Während viele Jugendliche die Sommerferien am See verbringen, sitzt Alexandra mit sieben weiteren Mitgliedern der Klima-AG in der Kantinenküche der Anna-Essinger-Gemeinschaftsschule in Berlin-Lichterfelde. Die Abiturientin und ihre Mitschüler engagieren sich gegen die Erderwärmung – mit beachtlichem Erfolg.
Erfolge trotz politischer Rückschläge
Obwohl Ölheizungen weiter verbaut werden dürfen und das Verbrenner-Aus ins Stocken geraten ist, lassen sich die Schüler nicht entmutigen. „Wir haben viele Sachen bereits geschafft“, betont Alexandra. Die Gruppe hat unter anderem eine Solaranlage auf dem Schuldach installiert und den Schulhof entsiegelt. „Jeder kleine Schritt zählt“, ergänzt ein weiteres Mitglied.
Die Motivation der Jugendlichen speist sich aus dem Gefühl, etwas bewirken zu können. „Es ist frustrierend, wenn die Politik nicht hinterherkommt, aber wir machen trotzdem weiter“, sagt ein Schüler. Die AG hat bereits mehrere Preise gewonnen, darunter den Berliner Klimaschutzpreis.
Warum Engagement trotz Hitze und Rückschlägen?
Die aktuelle Hitzewelle in Berlin zeigt die Dringlichkeit des Themas. „Wenn man die Hitze spürt, weiß man, warum wir das machen“, erklärt Alexandra. Die Gruppe setzt auf konkrete Projekte statt auf große Reden. „Wir zeigen, was möglich ist, auch ohne große politische Unterstützung.“
Die Anna-Essinger-Gemeinschaftsschule unterstützt die AG mit Räumen und Material. „Die Schule steht voll hinter uns“, freut sich ein Mitglied. Die Erfolge der AG haben auch andere Schulen inspiriert – mehrere Berliner Schulen haben ähnliche Initiativen gestartet.
Klimaschutz als Herzenssache
Für die Jugendlichen ist der Kampf gegen die Klimakrise keine Last, sondern eine Herzensangelegenheit. „Wir machen das nicht aus Pflichtgefühl, sondern weil wir überzeugt sind“, sagt Alexandra.
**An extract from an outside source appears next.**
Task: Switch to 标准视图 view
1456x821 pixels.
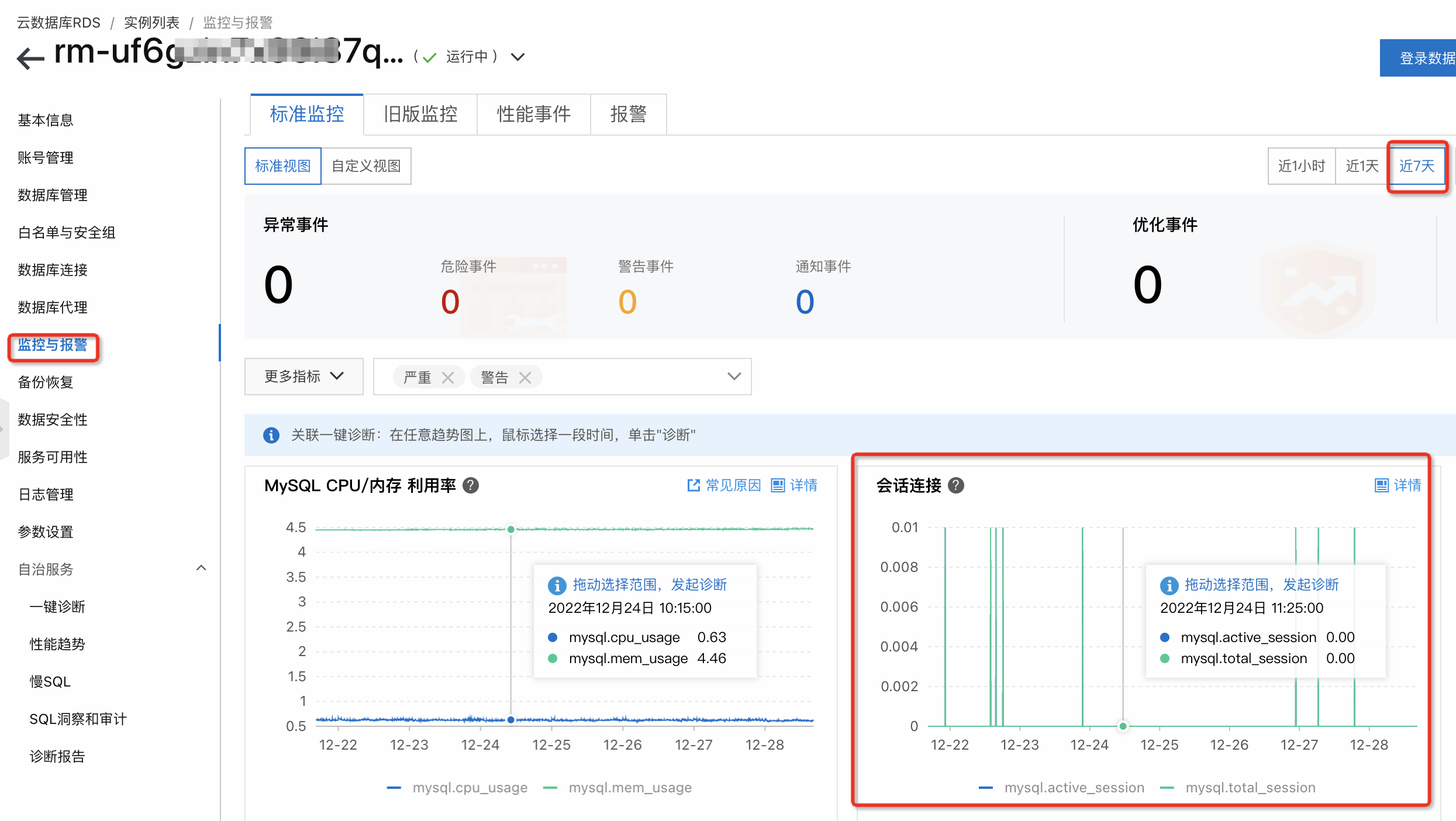Action: click(x=283, y=166)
Die Gruppe trifft sich regelmäßig, um neue Ideen zu entwickeln und bestehende Projekte voranzutreiben.
Zu den weiteren Erfolgen zählen Mülltrennungsaktionen und ein Fahrradwettbewerb. „Jeder kann etwas tun, auch wenn es klein ist“, betont ein Mitglied. Die AG hofft, dass ihr Beispiel Schule macht – im wahrsten Sinne des Wortes.